I have a friend whose an electrical engineer, and he scoped my apparently bad TPS, and used another tool to test sampling rate on various types of EGT type probes I had, accuracy, etc..

Compared to what my Scanmaster was picking up for the TPS, A LOT of info was missed, even moving the throttle slowly, etc.. Cheaper to just have an extra on hand. I always wonder how much the typical scan tools we use miss in terms of knock, etc.. I guess they must work well enough for our applications since people without these tools sure seem to post a lot of messages regarding head gasket preferences and rebuilding specs on 14 second, mostly stock builds.
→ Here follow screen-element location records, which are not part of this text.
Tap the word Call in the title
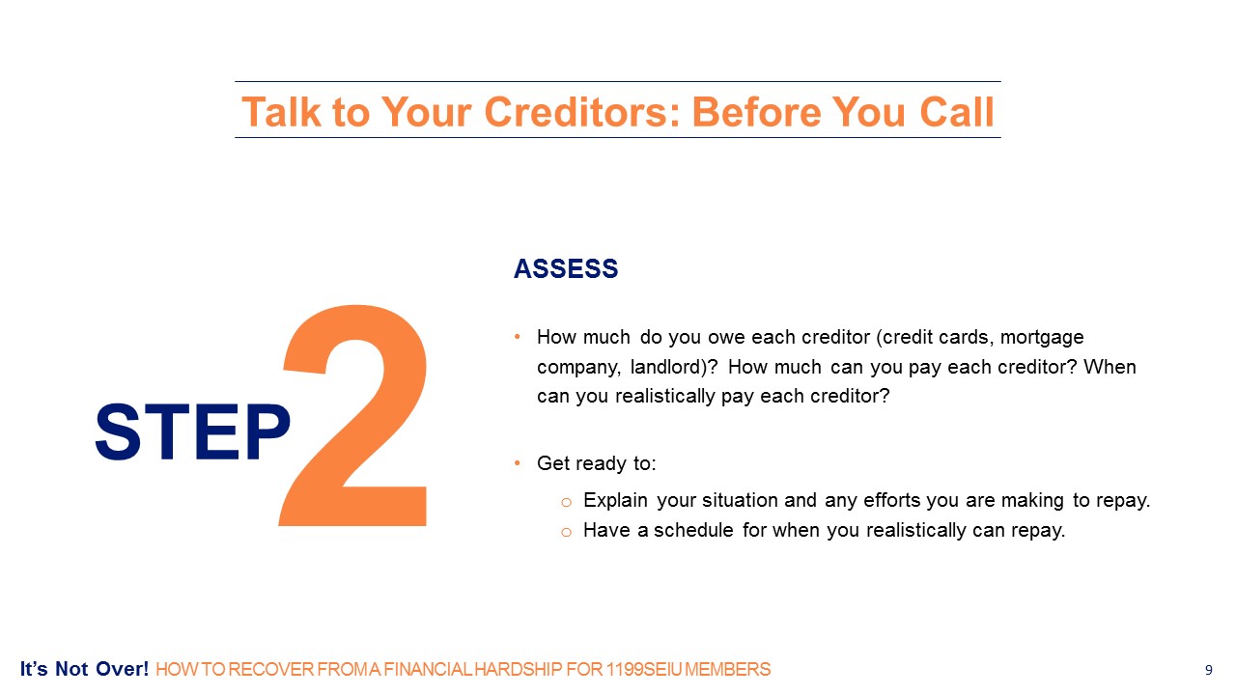click(x=957, y=112)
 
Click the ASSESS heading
click(x=566, y=269)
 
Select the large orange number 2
click(x=353, y=415)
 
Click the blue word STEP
click(x=192, y=431)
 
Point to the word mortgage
click(x=1042, y=338)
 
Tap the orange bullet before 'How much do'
click(x=517, y=337)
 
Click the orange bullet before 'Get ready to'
click(x=517, y=462)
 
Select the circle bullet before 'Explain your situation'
click(x=566, y=502)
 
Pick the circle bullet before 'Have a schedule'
click(x=566, y=532)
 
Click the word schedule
click(x=693, y=530)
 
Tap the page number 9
click(x=1208, y=670)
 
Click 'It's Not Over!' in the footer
click(x=84, y=669)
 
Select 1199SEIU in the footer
click(x=644, y=670)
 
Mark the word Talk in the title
click(x=281, y=112)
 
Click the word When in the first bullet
click(x=1110, y=367)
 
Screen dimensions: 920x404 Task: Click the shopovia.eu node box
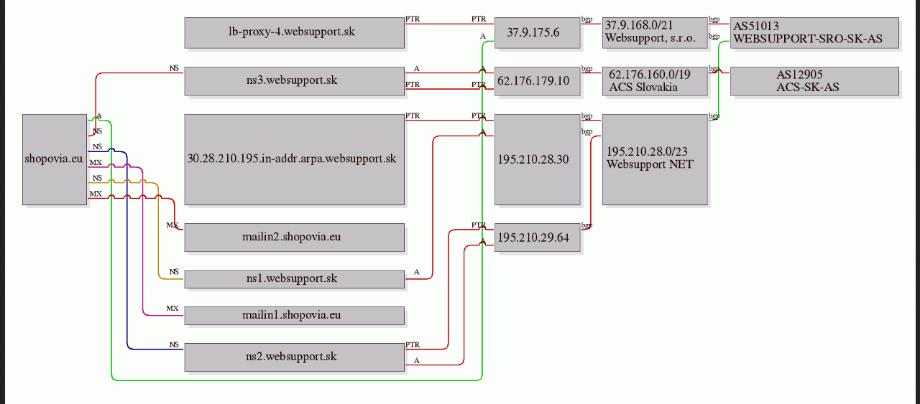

For what it is, and what it does, the Scanmaster is an awesome value. The scope my friend was using is a $5k machine! That will buy a lot of TPS's, coilpacks, and genuine GM modules! :)

Billy
 
Originally posted by MaxVO2

Compared to what my Scanmaster was picking up for the TPS, A LOT of info was missed, even moving the throttle slowly, etc.. Cheaper to just have an extra on hand. I always wonder how much the typical scan tools we use miss in terms of knock, etc..

Any scanner that uses the ALDL data link is limited to the 160 Baud rate of the GM ecm. DS reads the RAM locations, as their in use, and can sample things much faster, but even with ~15 frames a second, it's painfully slow compared to watching things on a decent scope. Not to mention that some of values stored in RAM have been filtered thur the ecm code.

Luckily the ecm is processing information, quicker then we can extract it, with the tools we have.
 
Try Ohming those plugs. I have had more than one bad AC plug. Measure the center electrode to where the wire connects. I always buy 8 plugs at a time and measure them all.
 
...hoses

Mine always does this when I mess with the intercooler hoses. They looked good and tight, but one hose was wasn't sealed good and blowing out boost when boost got above 10lbs. I realigned the hose and clamps,tighting them and no more cut out ..... Just my .03 cents :cool:
 
I agree with Bruce that a lot of TPS failures can't be seen properly with out high speed sweep . On my snapon vantage, occasionally I can see these sudden open circuits in the TPS, but just as often will miss them. Some time you need to get into the micro second range to really see it.However, I think it is just as likely you are dealing with an ignition failure; the system is doubly important on a turbo car, has to be in top form.